Records from a data source:
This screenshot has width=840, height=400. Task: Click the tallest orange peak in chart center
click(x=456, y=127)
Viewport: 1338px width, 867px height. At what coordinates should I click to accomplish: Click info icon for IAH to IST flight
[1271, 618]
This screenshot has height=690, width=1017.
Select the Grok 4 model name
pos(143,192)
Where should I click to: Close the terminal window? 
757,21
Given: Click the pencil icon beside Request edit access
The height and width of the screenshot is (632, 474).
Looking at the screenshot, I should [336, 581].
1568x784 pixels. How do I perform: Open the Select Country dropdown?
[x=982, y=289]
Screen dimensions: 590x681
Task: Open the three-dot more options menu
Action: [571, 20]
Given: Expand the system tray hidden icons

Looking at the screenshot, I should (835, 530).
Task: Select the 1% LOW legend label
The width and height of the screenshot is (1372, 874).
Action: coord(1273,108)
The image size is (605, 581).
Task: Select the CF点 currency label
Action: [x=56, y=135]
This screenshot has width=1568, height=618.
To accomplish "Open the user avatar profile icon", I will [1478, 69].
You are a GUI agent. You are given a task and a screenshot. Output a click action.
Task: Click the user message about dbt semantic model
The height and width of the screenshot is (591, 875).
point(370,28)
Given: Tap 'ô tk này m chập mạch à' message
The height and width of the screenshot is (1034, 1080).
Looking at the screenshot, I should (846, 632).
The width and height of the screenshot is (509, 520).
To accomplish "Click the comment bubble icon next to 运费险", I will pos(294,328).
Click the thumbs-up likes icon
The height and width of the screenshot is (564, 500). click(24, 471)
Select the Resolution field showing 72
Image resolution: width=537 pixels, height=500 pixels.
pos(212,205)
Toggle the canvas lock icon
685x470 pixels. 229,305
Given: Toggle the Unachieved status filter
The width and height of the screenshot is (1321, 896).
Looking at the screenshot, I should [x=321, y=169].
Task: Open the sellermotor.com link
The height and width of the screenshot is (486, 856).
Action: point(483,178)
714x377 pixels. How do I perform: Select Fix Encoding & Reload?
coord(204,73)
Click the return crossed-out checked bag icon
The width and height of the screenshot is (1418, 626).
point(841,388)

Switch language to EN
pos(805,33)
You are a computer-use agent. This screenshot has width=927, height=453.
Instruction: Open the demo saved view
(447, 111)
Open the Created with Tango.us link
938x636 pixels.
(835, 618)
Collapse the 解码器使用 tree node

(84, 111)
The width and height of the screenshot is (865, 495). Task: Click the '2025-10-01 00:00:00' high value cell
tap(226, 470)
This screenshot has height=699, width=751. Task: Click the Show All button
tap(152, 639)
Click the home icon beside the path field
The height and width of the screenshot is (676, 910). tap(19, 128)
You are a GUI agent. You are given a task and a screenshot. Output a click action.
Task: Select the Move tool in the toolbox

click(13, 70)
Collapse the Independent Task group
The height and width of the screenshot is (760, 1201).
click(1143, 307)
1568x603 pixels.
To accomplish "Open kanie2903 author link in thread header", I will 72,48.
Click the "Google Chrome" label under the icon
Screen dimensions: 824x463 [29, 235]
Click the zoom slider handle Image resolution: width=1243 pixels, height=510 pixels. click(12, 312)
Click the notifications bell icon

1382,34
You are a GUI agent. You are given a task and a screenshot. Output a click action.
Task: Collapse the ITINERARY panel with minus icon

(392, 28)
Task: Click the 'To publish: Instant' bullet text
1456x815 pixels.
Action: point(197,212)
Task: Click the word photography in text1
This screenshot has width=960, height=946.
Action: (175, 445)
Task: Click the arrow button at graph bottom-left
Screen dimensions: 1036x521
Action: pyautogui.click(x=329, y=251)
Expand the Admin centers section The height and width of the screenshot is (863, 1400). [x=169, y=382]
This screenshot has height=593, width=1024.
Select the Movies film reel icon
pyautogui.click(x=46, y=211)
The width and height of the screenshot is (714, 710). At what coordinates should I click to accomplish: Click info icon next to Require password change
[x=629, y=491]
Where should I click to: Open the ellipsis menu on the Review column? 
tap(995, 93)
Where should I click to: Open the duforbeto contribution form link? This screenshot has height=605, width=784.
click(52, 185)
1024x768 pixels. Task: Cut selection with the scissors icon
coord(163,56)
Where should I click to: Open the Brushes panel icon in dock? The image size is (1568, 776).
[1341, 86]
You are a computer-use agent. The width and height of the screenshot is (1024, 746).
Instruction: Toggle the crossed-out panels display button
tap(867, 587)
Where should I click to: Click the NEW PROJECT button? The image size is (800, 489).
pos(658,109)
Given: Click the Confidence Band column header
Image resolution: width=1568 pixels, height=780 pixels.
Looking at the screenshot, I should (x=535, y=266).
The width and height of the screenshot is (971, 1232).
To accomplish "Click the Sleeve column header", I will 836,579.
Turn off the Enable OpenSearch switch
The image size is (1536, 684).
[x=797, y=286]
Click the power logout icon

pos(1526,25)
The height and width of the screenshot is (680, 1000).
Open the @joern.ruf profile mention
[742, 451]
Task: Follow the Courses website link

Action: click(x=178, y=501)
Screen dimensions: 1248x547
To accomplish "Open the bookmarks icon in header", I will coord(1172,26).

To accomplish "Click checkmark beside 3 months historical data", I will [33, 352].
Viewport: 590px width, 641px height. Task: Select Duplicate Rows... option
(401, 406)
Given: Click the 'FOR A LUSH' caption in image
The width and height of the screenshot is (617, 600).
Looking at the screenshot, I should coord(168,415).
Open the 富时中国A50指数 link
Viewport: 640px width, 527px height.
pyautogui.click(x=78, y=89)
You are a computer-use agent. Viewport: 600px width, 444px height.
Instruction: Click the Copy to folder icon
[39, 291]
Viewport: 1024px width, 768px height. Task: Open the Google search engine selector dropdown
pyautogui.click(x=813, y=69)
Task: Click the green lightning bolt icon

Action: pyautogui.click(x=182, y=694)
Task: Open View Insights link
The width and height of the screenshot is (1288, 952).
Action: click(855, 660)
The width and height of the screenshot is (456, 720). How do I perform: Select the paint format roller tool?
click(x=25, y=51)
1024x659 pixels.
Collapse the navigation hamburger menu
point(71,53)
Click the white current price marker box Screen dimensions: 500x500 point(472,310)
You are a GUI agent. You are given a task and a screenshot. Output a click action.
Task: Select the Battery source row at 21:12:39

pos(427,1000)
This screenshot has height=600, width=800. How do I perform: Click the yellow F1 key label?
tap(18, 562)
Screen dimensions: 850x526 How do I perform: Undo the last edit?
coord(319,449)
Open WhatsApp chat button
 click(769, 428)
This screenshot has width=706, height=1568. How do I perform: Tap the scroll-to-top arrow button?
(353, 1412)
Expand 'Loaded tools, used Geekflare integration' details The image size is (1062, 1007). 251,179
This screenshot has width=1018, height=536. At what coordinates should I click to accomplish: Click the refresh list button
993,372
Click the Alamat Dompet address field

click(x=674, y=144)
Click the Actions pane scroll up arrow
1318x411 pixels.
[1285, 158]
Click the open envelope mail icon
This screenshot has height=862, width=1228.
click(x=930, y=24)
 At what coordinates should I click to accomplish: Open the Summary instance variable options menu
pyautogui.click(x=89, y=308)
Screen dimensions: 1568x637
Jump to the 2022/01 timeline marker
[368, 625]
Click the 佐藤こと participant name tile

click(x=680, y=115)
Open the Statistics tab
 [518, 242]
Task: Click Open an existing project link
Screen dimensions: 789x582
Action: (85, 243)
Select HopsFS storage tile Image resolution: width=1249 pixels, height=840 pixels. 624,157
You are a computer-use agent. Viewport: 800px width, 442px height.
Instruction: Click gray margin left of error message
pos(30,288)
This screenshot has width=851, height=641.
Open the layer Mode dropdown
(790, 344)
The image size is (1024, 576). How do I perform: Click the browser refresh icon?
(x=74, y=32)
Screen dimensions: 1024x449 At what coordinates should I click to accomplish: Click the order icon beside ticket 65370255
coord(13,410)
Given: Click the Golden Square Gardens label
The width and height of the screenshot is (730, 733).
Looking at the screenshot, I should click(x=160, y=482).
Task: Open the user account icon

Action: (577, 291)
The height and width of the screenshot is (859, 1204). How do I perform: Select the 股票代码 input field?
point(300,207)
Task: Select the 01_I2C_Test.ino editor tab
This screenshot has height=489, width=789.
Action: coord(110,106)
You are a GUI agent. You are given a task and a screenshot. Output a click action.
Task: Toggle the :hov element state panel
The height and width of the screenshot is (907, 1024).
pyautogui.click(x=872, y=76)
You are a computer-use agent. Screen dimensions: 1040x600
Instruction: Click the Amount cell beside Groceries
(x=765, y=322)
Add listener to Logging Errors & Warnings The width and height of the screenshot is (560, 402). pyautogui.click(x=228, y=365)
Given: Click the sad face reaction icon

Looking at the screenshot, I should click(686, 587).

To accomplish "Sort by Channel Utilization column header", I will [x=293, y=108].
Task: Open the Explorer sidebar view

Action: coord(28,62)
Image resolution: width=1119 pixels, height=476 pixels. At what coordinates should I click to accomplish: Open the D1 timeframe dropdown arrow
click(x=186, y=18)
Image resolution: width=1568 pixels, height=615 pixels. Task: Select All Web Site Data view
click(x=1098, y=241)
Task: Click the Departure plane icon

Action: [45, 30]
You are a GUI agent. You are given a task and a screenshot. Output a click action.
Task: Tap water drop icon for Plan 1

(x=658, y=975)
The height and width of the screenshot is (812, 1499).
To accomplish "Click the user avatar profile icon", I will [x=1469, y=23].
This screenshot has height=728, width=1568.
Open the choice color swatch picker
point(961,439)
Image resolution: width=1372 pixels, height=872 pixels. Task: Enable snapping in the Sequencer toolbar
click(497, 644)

◆ **What you have to do**
In the entries above, locate every line with the word "avatar" and copy it.

◆ **Problem solution**
To accomplish "Open the user avatar profile icon", I will [1478, 69].
To accomplish "Click the user avatar profile icon", I will [x=1469, y=23].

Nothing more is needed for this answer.